Rows from a screen grounding dataset:

================================

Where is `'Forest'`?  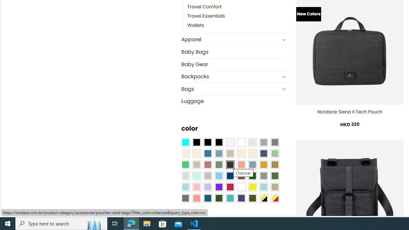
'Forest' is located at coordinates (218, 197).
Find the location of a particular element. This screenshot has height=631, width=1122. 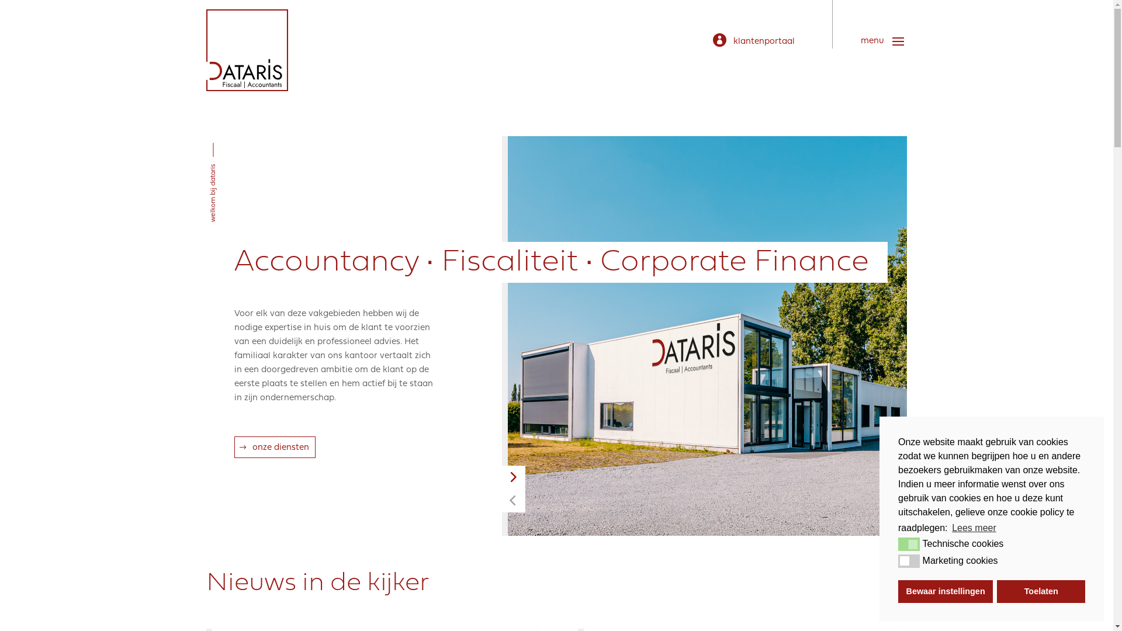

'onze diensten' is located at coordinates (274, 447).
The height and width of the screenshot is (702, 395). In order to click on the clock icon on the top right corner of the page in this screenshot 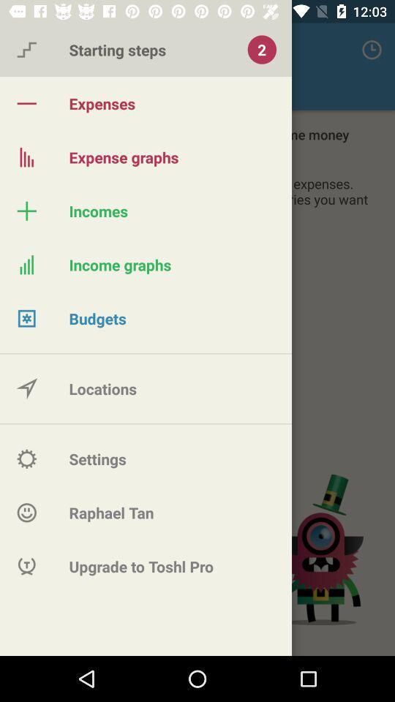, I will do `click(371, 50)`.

================================

(WHAT TO DO): Reproduce the stretch from the start of the items through the line containing "coordinates (274, 447).", both ends included, and leave the pictures out.

(FULL ANSWER):
Where is `'Forest'`?  
'Forest' is located at coordinates (218, 197).
Find the location of a particular element. This screenshot has height=631, width=1122. 

'onze diensten' is located at coordinates (274, 447).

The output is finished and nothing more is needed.